De acordo com a Administração Oceânica e Atmosférica Nacional (NOAA), a erupção provocou a ejeção de material solar em direção ao planeta. Apesar da intensidade da explosão, os impactos esperados na Terra são classificados como G1, nível considerado fraco em uma escala que vai até G5.

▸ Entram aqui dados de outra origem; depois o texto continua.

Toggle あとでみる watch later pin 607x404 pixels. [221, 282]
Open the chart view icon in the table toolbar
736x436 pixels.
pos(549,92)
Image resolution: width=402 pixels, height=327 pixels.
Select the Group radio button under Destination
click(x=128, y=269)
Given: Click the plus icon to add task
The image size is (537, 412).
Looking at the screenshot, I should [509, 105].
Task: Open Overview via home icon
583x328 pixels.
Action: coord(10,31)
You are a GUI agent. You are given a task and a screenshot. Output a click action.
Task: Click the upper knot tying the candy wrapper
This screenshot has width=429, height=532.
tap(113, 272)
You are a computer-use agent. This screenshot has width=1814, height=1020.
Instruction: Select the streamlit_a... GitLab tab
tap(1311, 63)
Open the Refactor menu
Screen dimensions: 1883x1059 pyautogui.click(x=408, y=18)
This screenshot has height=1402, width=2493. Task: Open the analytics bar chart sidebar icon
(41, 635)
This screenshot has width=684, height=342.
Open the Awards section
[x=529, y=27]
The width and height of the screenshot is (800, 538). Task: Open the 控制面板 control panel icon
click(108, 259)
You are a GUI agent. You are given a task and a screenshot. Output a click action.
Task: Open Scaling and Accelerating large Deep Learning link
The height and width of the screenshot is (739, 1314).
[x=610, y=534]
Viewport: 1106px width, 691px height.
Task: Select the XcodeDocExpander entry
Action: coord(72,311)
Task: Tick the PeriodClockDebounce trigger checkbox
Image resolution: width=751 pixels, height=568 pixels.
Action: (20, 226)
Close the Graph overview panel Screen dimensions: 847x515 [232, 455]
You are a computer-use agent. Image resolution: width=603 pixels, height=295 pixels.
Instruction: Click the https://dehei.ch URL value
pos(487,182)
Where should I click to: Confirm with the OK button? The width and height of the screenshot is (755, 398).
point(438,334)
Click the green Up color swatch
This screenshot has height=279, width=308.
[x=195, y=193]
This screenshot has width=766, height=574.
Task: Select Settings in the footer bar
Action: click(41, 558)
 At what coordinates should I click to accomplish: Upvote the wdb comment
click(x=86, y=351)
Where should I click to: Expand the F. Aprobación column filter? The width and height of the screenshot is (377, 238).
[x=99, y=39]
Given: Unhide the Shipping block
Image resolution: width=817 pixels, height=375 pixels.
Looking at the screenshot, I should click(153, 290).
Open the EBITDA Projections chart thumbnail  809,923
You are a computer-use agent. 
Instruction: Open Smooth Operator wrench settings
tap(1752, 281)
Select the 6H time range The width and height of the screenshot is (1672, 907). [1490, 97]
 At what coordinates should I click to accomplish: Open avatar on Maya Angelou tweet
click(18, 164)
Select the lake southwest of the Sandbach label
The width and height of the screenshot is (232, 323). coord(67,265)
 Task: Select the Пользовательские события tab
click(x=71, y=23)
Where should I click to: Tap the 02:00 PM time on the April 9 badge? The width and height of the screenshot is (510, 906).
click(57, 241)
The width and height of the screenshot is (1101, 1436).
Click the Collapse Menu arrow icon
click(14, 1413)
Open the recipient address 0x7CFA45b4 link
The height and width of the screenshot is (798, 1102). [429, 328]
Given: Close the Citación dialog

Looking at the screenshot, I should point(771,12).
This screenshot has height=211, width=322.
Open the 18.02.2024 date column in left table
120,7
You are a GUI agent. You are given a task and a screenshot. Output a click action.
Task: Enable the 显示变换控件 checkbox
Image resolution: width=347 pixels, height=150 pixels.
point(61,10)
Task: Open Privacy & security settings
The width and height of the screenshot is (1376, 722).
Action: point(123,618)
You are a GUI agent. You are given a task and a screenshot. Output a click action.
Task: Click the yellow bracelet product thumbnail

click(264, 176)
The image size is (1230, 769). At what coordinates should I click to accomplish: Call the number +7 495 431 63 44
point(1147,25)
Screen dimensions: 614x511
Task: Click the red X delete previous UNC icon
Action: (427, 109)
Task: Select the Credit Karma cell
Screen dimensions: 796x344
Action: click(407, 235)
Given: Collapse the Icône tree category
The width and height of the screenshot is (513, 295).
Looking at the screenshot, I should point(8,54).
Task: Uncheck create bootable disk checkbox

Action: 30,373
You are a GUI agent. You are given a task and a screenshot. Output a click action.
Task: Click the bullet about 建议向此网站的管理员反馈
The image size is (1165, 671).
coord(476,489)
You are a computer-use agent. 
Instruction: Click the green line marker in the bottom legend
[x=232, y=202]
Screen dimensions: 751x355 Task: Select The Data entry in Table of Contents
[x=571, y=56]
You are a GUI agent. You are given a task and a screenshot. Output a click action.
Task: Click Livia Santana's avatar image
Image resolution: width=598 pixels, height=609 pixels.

Fenômeno pode causar auroras e interferências pontuais
A NASA informou que erupções solares desse tipo podem provocar interferências temporárias em comunicações por rádio, sistemas de navegação, redes elétricas e também representar riscos a astronautas em atividade espacial. Um dos efeitos visíveis mais esperados são auroras boreais, especialmente em regiões do norte do planeta.
Mesmo com a força da erupção, especialistas destacam que não há previsão de impactos severos para a população em geral.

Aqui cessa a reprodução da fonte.